The full paper for the new study by researchers at Cornell looking at seven years of Bt cotton cultivation in China is now available on the 'Bt cotton resources' page of GRAIN's website.
From the paper:
Tarnishing Silver Bullets: Bt Technology Adoption, Bounded Rationality and the Outbreak of Secondary Pest Infestations in China (Shenghui Wang, Jul-2006): "Seven years after the initial commercialization of Bt cotton in China, we show that total pesticide expenditure for Bt cotton farmers in China is nearly equal to that of their conventional counterparts, about $101 per hectare.

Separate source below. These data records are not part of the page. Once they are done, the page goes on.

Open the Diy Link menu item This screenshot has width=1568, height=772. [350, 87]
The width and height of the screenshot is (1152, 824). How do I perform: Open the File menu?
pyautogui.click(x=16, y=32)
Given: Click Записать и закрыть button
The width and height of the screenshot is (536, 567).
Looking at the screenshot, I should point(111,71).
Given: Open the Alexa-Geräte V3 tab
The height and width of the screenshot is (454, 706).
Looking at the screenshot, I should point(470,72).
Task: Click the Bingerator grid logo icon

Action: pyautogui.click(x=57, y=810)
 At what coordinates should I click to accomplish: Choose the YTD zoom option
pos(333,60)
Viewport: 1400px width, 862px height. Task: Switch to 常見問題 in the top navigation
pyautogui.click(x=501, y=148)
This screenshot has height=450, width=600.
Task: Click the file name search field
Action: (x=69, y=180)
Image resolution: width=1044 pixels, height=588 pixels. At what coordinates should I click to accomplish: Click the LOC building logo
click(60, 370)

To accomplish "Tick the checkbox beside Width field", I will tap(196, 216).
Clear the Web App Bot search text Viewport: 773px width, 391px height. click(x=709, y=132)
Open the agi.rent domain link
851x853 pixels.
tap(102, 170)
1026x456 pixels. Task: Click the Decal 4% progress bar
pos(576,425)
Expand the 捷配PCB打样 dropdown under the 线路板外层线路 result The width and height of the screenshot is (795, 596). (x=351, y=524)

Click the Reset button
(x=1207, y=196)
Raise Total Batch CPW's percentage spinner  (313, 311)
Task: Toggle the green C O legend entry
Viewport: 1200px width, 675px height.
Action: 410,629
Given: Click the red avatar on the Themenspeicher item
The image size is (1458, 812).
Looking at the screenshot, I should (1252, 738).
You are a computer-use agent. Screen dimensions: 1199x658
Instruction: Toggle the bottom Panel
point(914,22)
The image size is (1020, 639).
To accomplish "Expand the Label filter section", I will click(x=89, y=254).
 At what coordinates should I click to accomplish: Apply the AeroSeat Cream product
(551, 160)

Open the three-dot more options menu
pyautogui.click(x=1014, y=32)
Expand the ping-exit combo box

Bt farmers in 2004 on the average, have to spray pesticide 18.22 times, which are more than 3 times higher compared with 6 times pesticide spray in 1999. Detailed information on pesticide expenditures reveals that, though Bt farmers saved 46% Bollworm pesticide relative to non-Bt farmers, they spend 40% more on pesticides designed to kill an emerging secondary pest. These secondary pests (one example is Mirid) was rarely found in the field prior to the adoption of Bt cotton, presumably kept in check by bollworm populations and regular pesticide spraying. The extra expenditure needed to control secondary pests nearly offsets the savings on primary pesticide frequently cited in the current literature."